For $\beta \in [\frac12, 1]$ ($\beta = 1$ only works in $N > 2$) the desired inequality can be proven using essentially the same argument as what you gave for Strauss's Lemma.

Set $$ p := \frac{\beta + \frac{N}2 - 1}{\frac{N}2 - \beta} $$ Note that when $\beta = \frac12$ you have $p = 1$. And when $\beta = 1$ you have $p = \frac{N}{N - 2}$. And within this region you have $p \geq 1$.

and run the argument using instead of $ r^{N-1} u^2$, the function $ r^{N-1} |u|^{p+1} $ instead.

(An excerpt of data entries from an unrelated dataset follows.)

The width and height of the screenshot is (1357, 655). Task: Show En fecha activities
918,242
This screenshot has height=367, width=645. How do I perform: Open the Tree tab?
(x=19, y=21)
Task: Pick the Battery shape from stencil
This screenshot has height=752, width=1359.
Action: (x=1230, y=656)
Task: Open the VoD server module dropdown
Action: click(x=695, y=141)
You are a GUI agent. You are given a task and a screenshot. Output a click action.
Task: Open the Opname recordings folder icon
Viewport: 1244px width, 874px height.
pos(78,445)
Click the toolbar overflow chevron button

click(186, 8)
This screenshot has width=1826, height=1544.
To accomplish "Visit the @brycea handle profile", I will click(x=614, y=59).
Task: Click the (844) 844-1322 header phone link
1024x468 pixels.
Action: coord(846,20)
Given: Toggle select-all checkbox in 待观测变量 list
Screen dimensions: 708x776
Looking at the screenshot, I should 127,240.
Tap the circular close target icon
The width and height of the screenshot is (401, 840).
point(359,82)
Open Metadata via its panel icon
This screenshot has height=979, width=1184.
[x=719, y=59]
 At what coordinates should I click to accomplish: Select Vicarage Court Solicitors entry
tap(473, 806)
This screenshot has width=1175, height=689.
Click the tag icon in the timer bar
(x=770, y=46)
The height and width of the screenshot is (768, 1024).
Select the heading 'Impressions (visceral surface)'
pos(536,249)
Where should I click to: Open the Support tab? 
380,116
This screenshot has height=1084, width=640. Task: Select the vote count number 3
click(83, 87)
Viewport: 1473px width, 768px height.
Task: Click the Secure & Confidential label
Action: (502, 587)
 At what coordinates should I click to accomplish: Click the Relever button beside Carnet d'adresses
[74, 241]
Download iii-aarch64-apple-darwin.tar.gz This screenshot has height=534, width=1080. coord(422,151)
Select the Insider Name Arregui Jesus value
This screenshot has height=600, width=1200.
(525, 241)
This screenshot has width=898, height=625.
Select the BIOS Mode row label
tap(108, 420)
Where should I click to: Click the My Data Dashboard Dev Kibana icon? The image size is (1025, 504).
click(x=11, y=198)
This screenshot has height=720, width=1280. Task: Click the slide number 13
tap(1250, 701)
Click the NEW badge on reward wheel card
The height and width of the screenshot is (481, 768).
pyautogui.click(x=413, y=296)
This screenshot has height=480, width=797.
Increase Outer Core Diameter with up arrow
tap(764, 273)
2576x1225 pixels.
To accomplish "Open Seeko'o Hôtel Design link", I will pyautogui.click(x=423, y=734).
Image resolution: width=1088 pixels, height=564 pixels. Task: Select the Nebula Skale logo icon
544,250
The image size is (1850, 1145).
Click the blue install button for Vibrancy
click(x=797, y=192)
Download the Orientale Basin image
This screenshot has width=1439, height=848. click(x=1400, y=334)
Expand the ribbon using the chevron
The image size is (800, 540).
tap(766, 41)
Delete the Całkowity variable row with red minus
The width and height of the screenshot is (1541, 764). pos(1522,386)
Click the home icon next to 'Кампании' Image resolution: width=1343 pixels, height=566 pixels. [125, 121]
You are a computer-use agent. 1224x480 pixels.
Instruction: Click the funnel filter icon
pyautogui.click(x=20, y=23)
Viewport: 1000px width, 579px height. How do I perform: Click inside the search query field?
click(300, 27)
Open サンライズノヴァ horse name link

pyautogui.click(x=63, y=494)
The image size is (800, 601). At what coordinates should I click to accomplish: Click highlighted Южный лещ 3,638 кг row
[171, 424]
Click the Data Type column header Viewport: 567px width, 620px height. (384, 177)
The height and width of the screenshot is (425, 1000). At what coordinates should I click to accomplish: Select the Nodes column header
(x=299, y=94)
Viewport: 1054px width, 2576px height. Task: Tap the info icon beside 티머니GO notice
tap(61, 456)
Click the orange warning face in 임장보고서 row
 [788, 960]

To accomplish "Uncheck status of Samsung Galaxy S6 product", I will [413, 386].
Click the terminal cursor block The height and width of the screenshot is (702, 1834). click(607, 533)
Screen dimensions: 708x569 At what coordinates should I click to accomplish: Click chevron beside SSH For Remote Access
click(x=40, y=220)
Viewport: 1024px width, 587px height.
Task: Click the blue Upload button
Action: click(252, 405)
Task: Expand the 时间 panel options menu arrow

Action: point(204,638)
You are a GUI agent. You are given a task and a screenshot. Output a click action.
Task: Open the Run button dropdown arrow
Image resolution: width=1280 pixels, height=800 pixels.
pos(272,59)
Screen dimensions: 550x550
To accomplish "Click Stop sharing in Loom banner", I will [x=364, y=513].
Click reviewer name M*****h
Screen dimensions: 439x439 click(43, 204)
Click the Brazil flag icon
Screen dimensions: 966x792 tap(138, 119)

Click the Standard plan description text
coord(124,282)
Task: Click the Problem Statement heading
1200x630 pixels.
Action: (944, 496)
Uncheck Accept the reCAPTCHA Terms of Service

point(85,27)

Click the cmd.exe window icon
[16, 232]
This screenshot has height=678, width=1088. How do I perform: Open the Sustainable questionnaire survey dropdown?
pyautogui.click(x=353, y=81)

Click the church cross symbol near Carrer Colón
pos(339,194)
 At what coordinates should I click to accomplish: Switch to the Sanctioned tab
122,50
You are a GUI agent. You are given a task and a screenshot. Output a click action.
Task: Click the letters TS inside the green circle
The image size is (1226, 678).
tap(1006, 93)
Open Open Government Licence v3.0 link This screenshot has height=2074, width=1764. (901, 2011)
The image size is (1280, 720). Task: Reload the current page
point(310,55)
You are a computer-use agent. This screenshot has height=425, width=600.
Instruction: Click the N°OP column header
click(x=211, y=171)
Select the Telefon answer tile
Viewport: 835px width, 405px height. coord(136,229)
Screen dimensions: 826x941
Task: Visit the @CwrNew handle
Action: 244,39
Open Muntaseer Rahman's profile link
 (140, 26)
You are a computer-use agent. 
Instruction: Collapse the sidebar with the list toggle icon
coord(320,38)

The same argument you gave shows that

$$ r^{N-1} |u|^{p+1} \lesssim \int r^{N-1} |u|^{p} |\partial_r u| $$

Cauchy-Schwarz the RHS you get

$$ \lesssim \| u\|_{L^{2p}(\mathbb{R}^N)}^p \|\nabla u\|_{L^2} $$

This gives

$$ r^{\frac{N-1}{p+1}} |u| \lesssim \|u\|_{L^{2p}}^{\frac{p}{p+1}} \|\nabla u\|_{L^2}^{\frac{1}{p+1}} $$

The first term has $2p \in [2,\frac{2N}{N-2}]$ so by Gagliardo-Nirenberg-Sobolev inequality, can be bounded by

$$ \|u\|_{L^{2p}} \lesssim \|u\|_{L^2}^{\theta} \|\nabla u\|_{L^2}^{1-\theta} $$ for some $\theta \in [0,1]$. If you plug in the formula for $p$ in terms of $\beta$ above, you will find, after some routine algebra, the expression listed at the beginning of this answer.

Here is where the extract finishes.